|Nutritional Guidelines (per serving)|
How can something so simple and so easy be so good? Nevertheless, these wonderful fried chickpeas, that aren’t so much fried as sautéed, are one of my favorite snacks. They take 10 minutes to make and about 30 minutes to eat with a glass or two of wine or a cocktail.
These little nuggets are best straight out of the skillet, but they also keep for three days in an air-tight container so I often double the recipe, knowing I'll want another few peas tomorrow after work. And they sure are healthier than potato chips or cheese crackers when I need a midday snack
Familiar with chickpeas? Chickpeas are a roundish legume slightly larger than a pea popular in the Middle East, the Mediterranean, Mexico and the United States. In Spain, they’re known as “garbanzo beans” and in Italy as “ceci.” When they’re fried, as I have done here, they’re called “ceci fritos.”

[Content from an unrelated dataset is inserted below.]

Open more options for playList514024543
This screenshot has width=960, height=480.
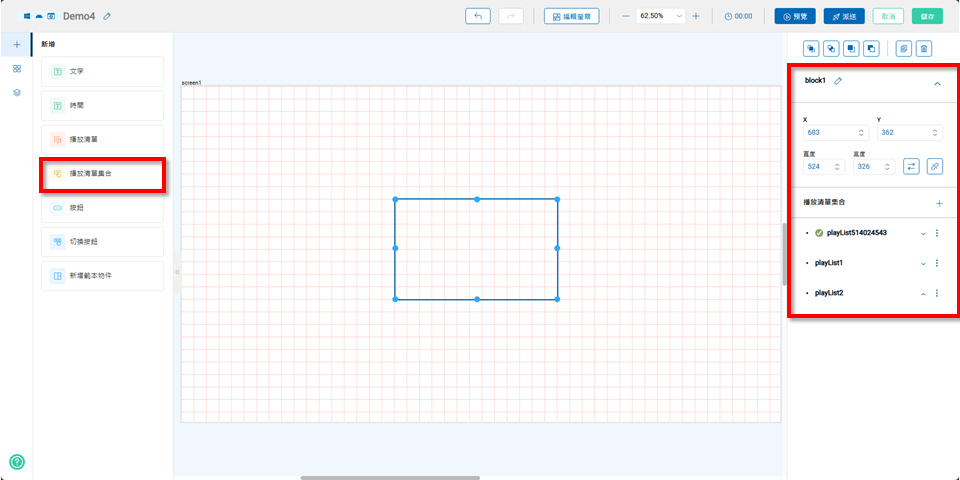[937, 233]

1 (15-ounce) can chickpeas/garbanzos, drained and rinsed
- 1 tablespoon olive oil
- 1 teaspoon garlic powder
- 1 tablespoon fresh thyme leaves or 1 teaspoon dried
- 1 1/2 teaspoons ground cumin
- Salt and pepper to taste
Drain, rinse, and then dry chickpeas in a towel.
Heat 1 tablespoon olive oil in a small skillet over medium-high heat. Add the chickpeas, garlic powder, thyme, cumin, salt, and pepper, and cook, shaking the pan occasionally until the peas begin to pop ( about 7 minutes).
Drain chickpeas on a paper towel, taste and adjust seasonings.